Start >> T(Foo)[Foo] >>
  [](Match& _) { return _(Foo); }

This example currently causes a segfault, since there are no children in the sequence matched by Start. More reasonable would be to fail matching, or possibly to (ideally statically) disallow the pattern since it will never succeed.

A related question is how to interpret matching on the the children of a sequence of more than one term:

(T(Foo) * T(Bar)) << (Any[Any]) >>
  [](Match& _) { return _(Any); }

Currently, Any binds to the first child of whatever comes first in the sequence (here Foo) which might be what we want. Other possible semantics include failing, or letting Any bind to the first child of every node in the parent pattern. If we go for requiring well formedness, we could disallow any <<-pattern where the parent pattern does not match exactly one term.

The `++` pattern is too greedy?

I was expecting the pattern Any++ * T(Bar) to match the sequence Foo Foo Foo Bar, just as the regular expression .*b matches aaab, but it seems like the Any++ matches all of Foo Foo Foo Bar, meaning the whole pattern fails to match (since there is no Bar after that sequence).

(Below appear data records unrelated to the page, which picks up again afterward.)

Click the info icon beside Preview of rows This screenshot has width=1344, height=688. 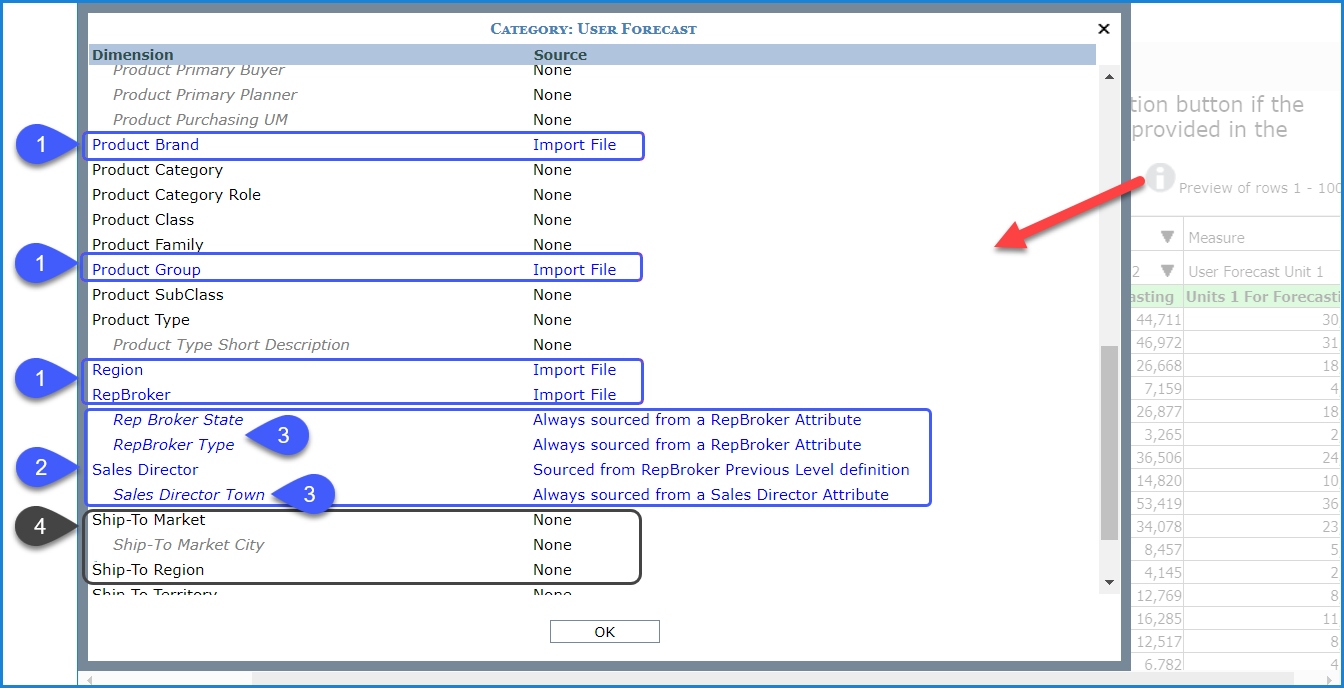tap(1160, 178)
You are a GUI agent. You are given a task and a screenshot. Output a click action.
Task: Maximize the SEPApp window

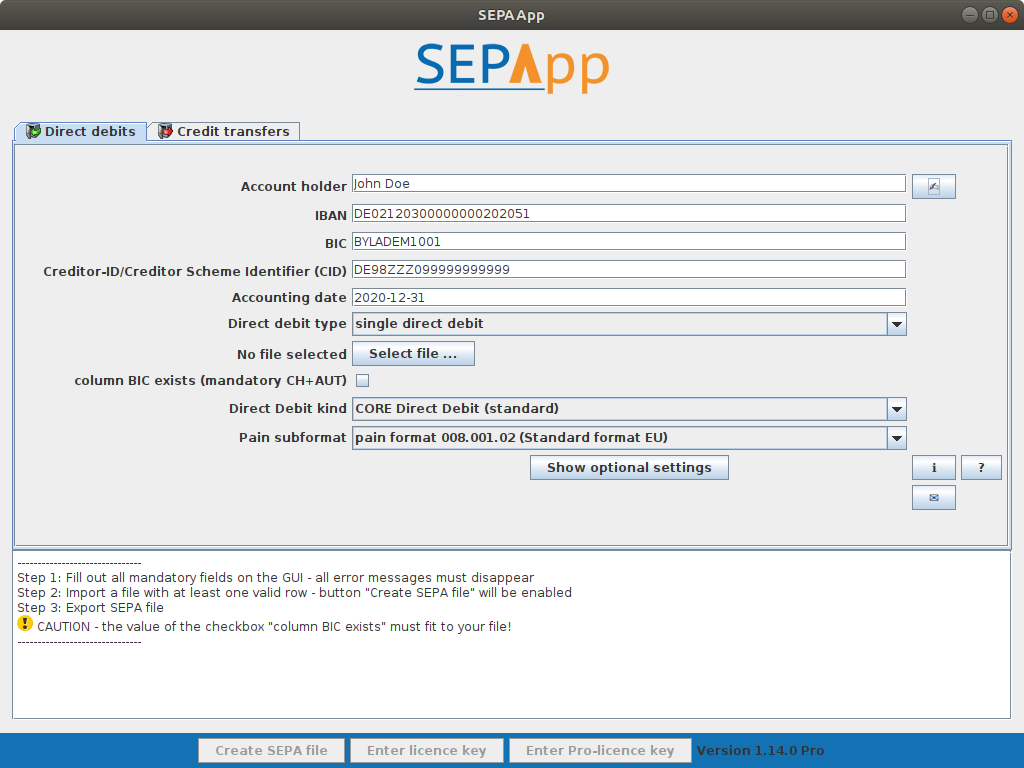click(989, 14)
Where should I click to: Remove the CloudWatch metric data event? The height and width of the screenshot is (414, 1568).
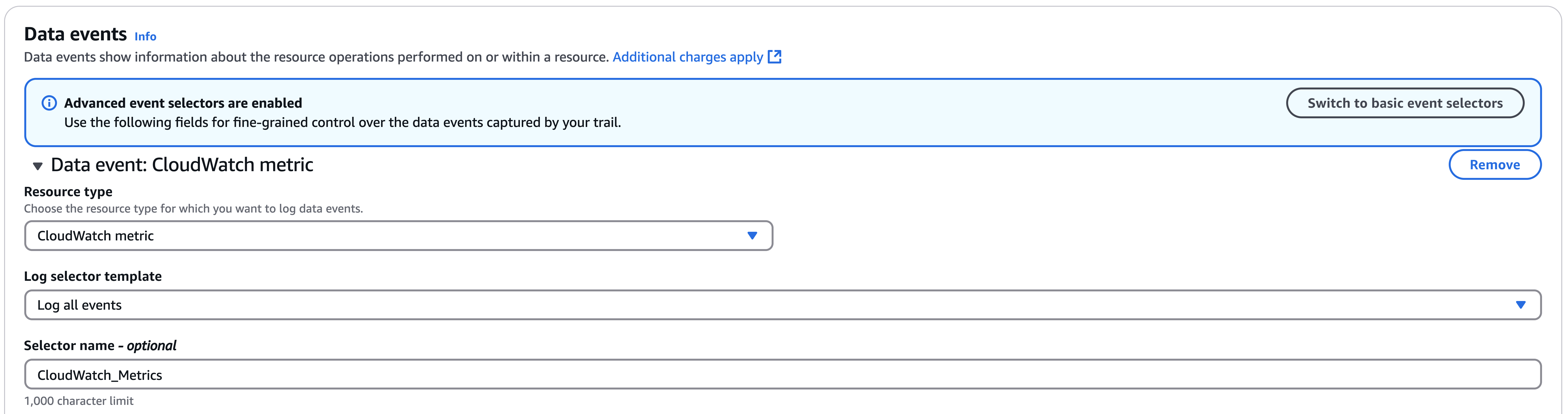(1495, 164)
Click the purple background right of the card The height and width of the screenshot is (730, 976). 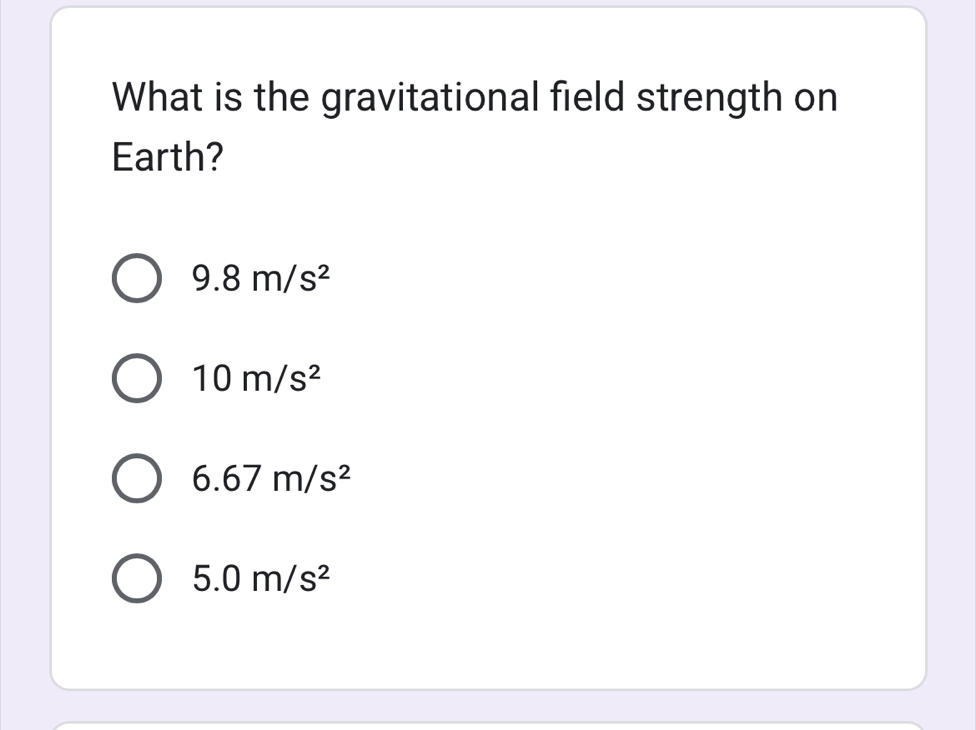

I don't know if this is by design, nor what the consequences would be of making it more like the kleene star, but I thought I would bring it up for discussion.

My use case was for matching a Y inside an X, where the last child of Y is a Z (for reasonable values of X, Y, and Z):

In(X) * T(Y) << (Any++ * T(Z) * End)

If I didn't care about both the X and the Y I could just have T(Z) * End, but I now it's important that the Y is in an X and has the children specified. In this particular case I can do (!T(Z))++ * T(Z), but in general this might not be satisfactory.